Mechanical and Civil Engineering Seminar
Thursday November 17, 2016 11:00 AM
"Adaptive coupling between damaged mechanics and peridynamics: A route for objective simulation of material degradation up to complete failure"
Speaker: Gilles Lubineau, Mechanical Engineering, KAUST
Location: Gates-Thomas 135
The objective (mesh-independent) simulation of evolving discontinuities, such as cracks, is still today a challenging task. Indeed, current available techniques are highly complex and very often involve outrageous computational costs, thereby making simulations up to complete failure quite difficult. In order to circumvent this problem, we propose herein a new hybrid computational framework in which local continuum damage mechanics is adaptively coupled with peridynamics to achieve the objective simulation of all the steps related to material failure, i.e. damage nucleation, crack formation and propagation. Local continuum damage mechanics successfully describes the degradation related to distributed microscopic defects before the formation of a macroscopic crack. However, when damage localization occurs, spurious mesh dependency arises, making the simulation of crack propagation challenging. On the other hand, the peridynamic theory is very promising for the simulation of fracture, as it naturally allows embedding discontinuities within the displacement field. Here, we present a hybrid local-continuum damage/peridynamic model. Local-continuum damage mechanics is used to describe volume damage before localization.

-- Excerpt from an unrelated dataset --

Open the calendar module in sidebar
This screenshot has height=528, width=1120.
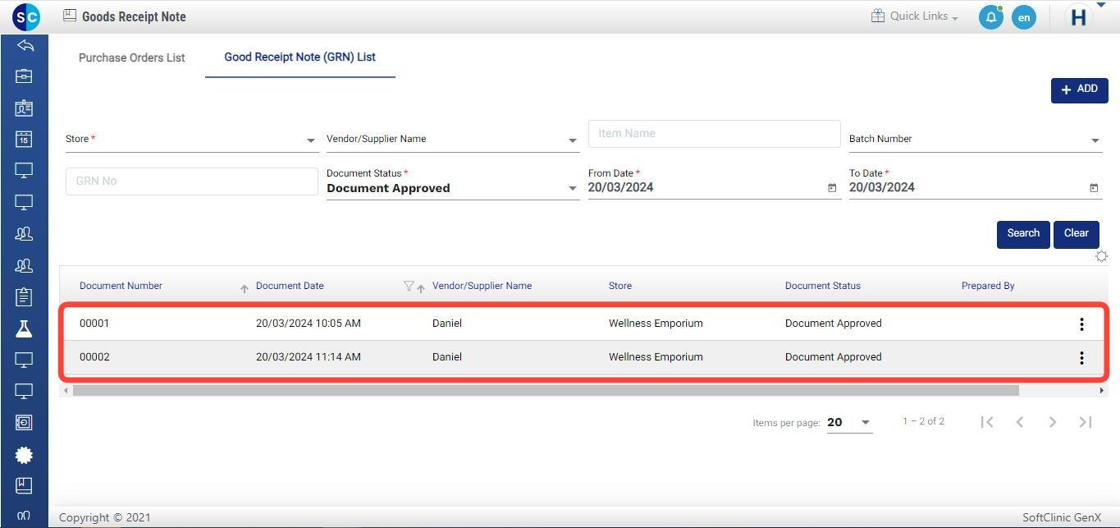click(24, 140)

Once localization is detected at a point, the remaining part of the energy is dissipated through an adaptive peridynamic model capable of the transition to a surface degradation, typically a crack. We believe that this framework, which actually mimics the real physical process of crack formation, is the first bridge between continuum damage theories and peridynamics. Two-dimensional numerical examples are used to illustrate that an objective simulation of material failure can be achieved by this method.